Load Distribution Strategies
Load Patterns - Resource Contention
Let's consider a single data center VM, which is an EC2 instance that we have provisioned on AWS. What are the limitations on the physical resources for this particular instance? It has limited:
- Compute Capacity The instance has a specified capacity of instruction execution. More complex requests require larger numbers of compute cycles to fulfill. Which means that as the volume of requests or the complexity of requests increases, the total number of requests that the instance can serve goes down.
- Memory Capacity The instance has a specified capacity of physical memory. Requests that use more memory may prevent other requests or tasks from running. Again as the number of requests goes up or if certain requests make higher demands on memory, the throughput of the application will most likely go down.
- Disk I/O The instance has a cap on the number of reads and writes that can be performed per second. Same as CPU and memory, as a request requires more reads and writes from the disk, the instance's ability to service requests diminishes.
- Network I/O - The instance also has a limit on how much network traffic can pass through the instance. Larger data packets on requests/responses will increase resource contention, and will slow down the traffic for all requests passing through the instance.
In practice any request causes resource contention on all of the resources mentioned above. What happens when a resource is overwhelmed? Let's assume that your service consumes all of the available memory and the OS needs to perform some operations to keep the instance alive. The lack of free memory, or Out of Memory (OOM), will result in yous system's inability to allocate more memory and the kernel usually kills the current running task. The outcome is usually reduced QoS and/or dropped requests.
So how to address this problem of resource contention? So far we have addressed this problem of resource contention by either provisioning bigger or more instances. But this costs more money. And even then, there are always limitations on capacity. We need to make sure that we distribute the load evenly so that all our data center VM instances are equally utilized.
Round Robin
Using Round-Robin, each request is distributed to the data center instances in a circular order, handling all processes without priority or starvation.
Why is Round Robin a good load distribution strategy? This approach is one of the simplest approaches to implement.
When could Round-Robin become ineffective? An important drawback to this approach is that certain resource-heavy client requests may aggregate and hit a subset of the data center VM, causing a few nodes to get overwhelmed while others remain underutilized. This means both cost and QoS are being compromised.

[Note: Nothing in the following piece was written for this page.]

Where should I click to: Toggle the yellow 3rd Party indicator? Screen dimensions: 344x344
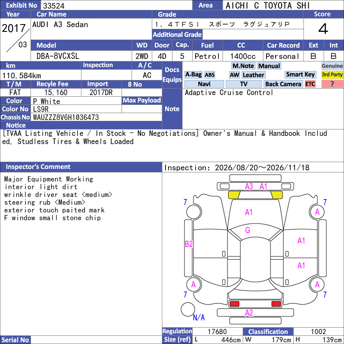tap(332, 75)
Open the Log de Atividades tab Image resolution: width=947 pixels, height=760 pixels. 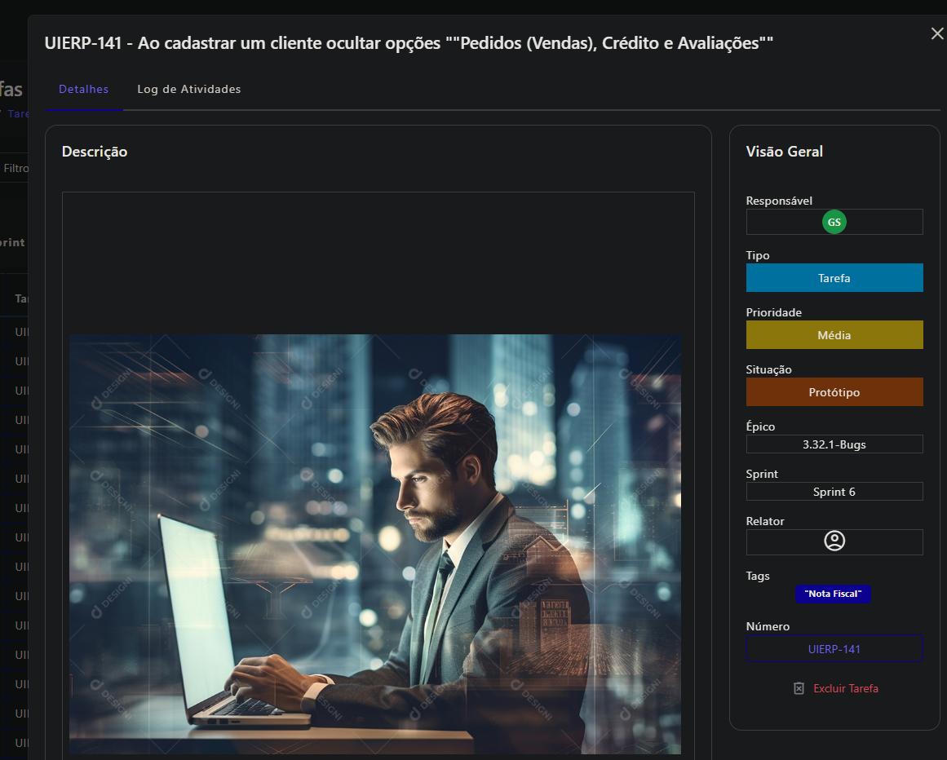point(188,89)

Will Round-Robin always struggle with heterogeneous loads? The short answer is no. The reason is that it depends on the amount of clients making requests and the number of data center instances serving the requests. So for a sufficiently large system and client pool, it is has a low probability of overwhelming a single data center VM. However it is not completely unlikely and it depends on the service and the expected load profile.
Intelligent Load Distribution Strategies
In light of what we discussed above, can we do better? The answer is of course yes but at a cost. Instead of simply routing requests in circular order (or even simpler, at random), before we do so, we can try to establish which is the best data center VM to service a particular request, before sending the request to that resource. How can we identify the best data center VM?
We need to observe the traffic to try to establish what type of resource contention we are dealing with for a request. We need to keep track of the resource utilization of each data center VM. We need to decide, based on the utilization, where to place the next incoming request, so that the QoS of each request is uniform. Can you think of a good strategy that will help achieve all of the above (some of these are described below)? Can you think of a good data structure to help you keep track of resource utilization of data center VMs and then decide which one to choose for the next request?
Is this approach strictly better than Round-Robin? The answer to this is no. As you can imagine, implementing all the steps above requires more resources, more computation and hence, introduces additional latency in the system. Frequent polling of the data center VMs may also trigger an overhead or resource contention at the data center VM. It is important to note that this overhead is beneficial only if it improves QoS and cost in a significant way.
Here are a couple of intelligent load distribution strategies.
Request execution time based strategies
These strategies use a priority scheduling algorithm, whereby request execution times are used in order to judge the most appropriate order of load distribution. The main challenge in using this approach is to predict the execution time of a particular request.
Resource utilization based strategies
These strategies use the resource utilization on each data center VM to balance the utilization across all data center VMs. The load balancer maintains an ordered list of data center VMs based on their utilization and thus directs requests to the least loaded node.